--- START OF Supplied passage ---

From: Christian Grothoff
Subject: Re: [GNU/consensus] ZCash vs Taler
Date: Mon, 5 Sep 2016 17:23:16 +0200
User-agent: Mozilla/5.0 (X11; Linux x86_64; rv:38.0) Gecko/20100101 Icedove/38.6.0

Actually, our ideal goes slightly beyond that: you don't submit
anything. You just pay your taxes following the rules, and IF the
government decides to do an audit, the you have to submit the
(cryptographically signed) contracts as evidence that you did pay the
right amount of taxes based on the rules.

So for those years where you are not audited, the government doesn't
even need to get records.  And we can all understand that probabilistic
audits with reasonably high penalties in relation to the audit frequency
(for example, say the fine is 5x of what you owed if you did it wrong,
then audit at greater than 1/5 probability) is perfectly sufficient as
it eliminates the economic incentive to cheat by making the expected
return on fraud negative.  This way, your private business (like private
sales) could really remains completely private 4/5 of the time (except
you don't know in which cases it might be revealed).

--- END OF Supplied passage ---
--- START OF Recorded data ---

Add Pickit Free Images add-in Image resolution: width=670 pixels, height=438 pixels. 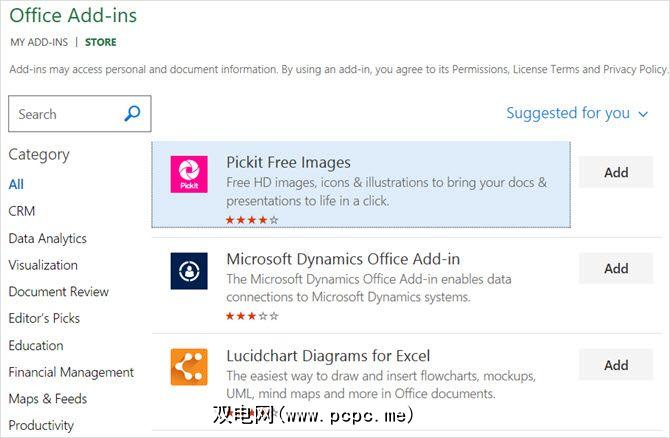click(616, 172)
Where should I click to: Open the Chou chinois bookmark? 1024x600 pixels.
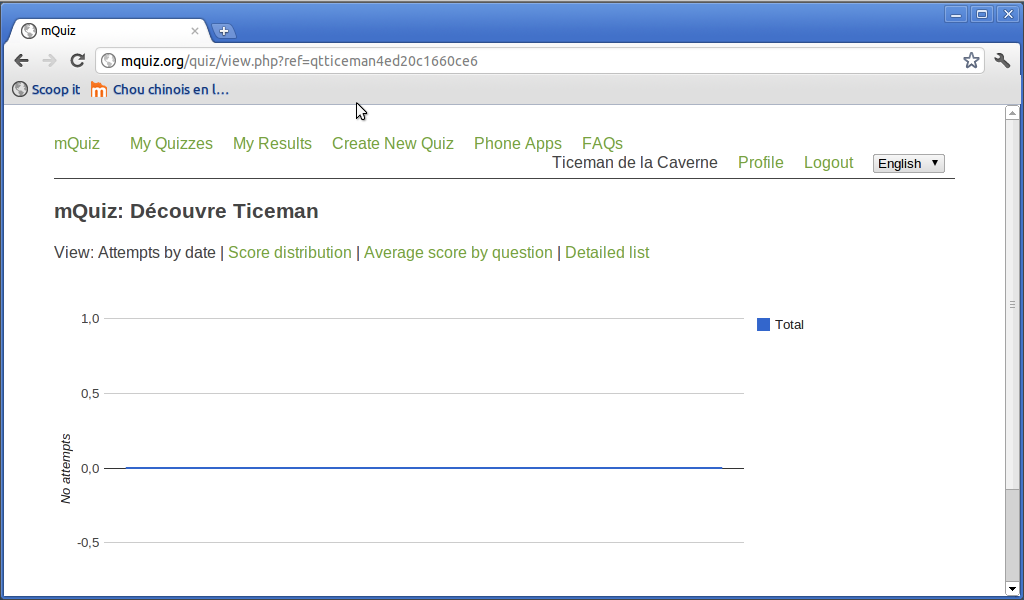tap(160, 89)
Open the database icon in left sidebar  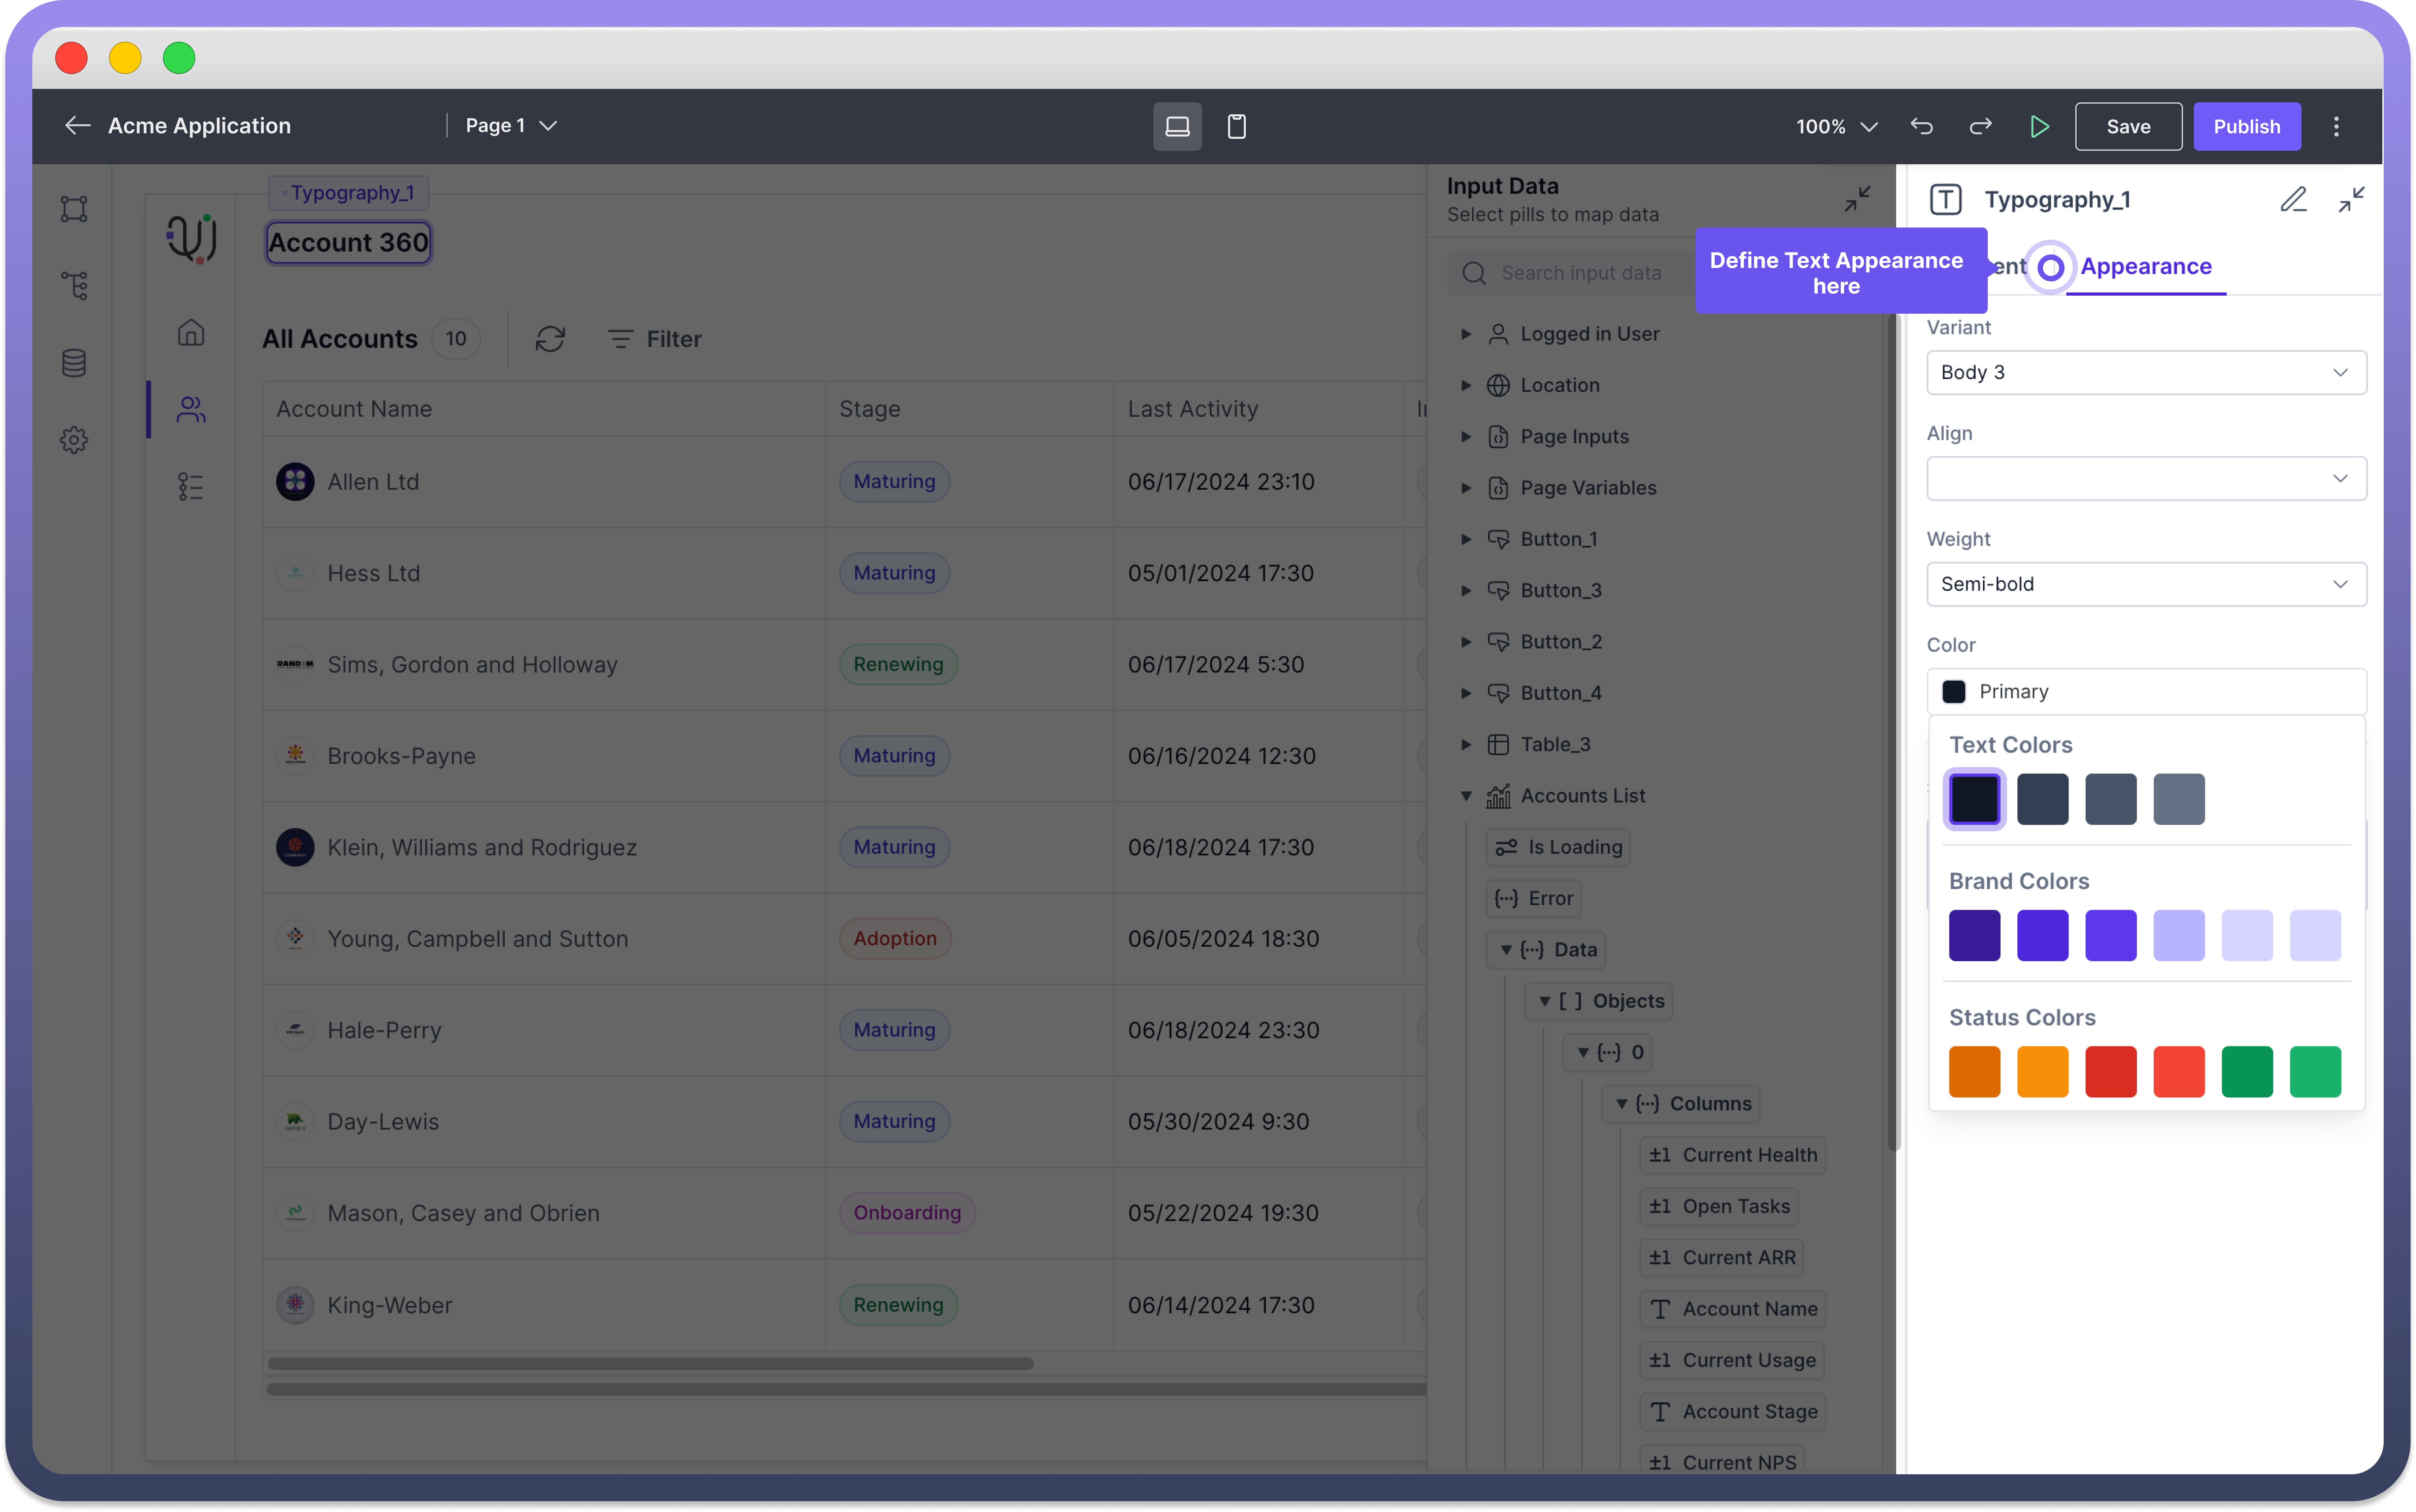(x=74, y=363)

--- END OF Recorded data ---

Problem A = Reproduce a portion of the email about tax audits word for word, starting with "So for those" and going on through "might be revealed).".
Problem B = Write the next part of the email about tax audits, picking up after its final sentence.
The data comes from a separate source and is unrelated to the email about tax audits.

Task output A =
So for those years where you are not audited, the government doesn't
even need to get records.  And we can all understand that probabilistic
audits with reasonably high penalties in relation to the audit frequency
(for example, say the fine is 5x of what you owed if you did it wrong,
then audit at greater than 1/5 probability) is perfectly sufficient as
it eliminates the economic incentive to cheat by making the expected
return on fraud negative.  This way, your private business (like private
sales) could really remains completely private 4/5 of the time (except
you don't know in which cases it might be revealed).

Task output B =
And of course, as Lynx said, the specific rules of if/when transactions
are subject to tax is up to the government to determine.

On 09/05/2016 05:04 PM, carlo von lynX wrote:
> Also, just because you have income in form of taler and
> need to declare it to your tax office when it exceeds
> certain thresholds doesn't mean you can't declare a
> reasonable amount to be achieved by exchange of private goods,
> excempt from taxes. That should work in most countries even today.
> You print out a paper declaring you got 400€ in taler for
> selling your old laptop and sign it, submit it, done.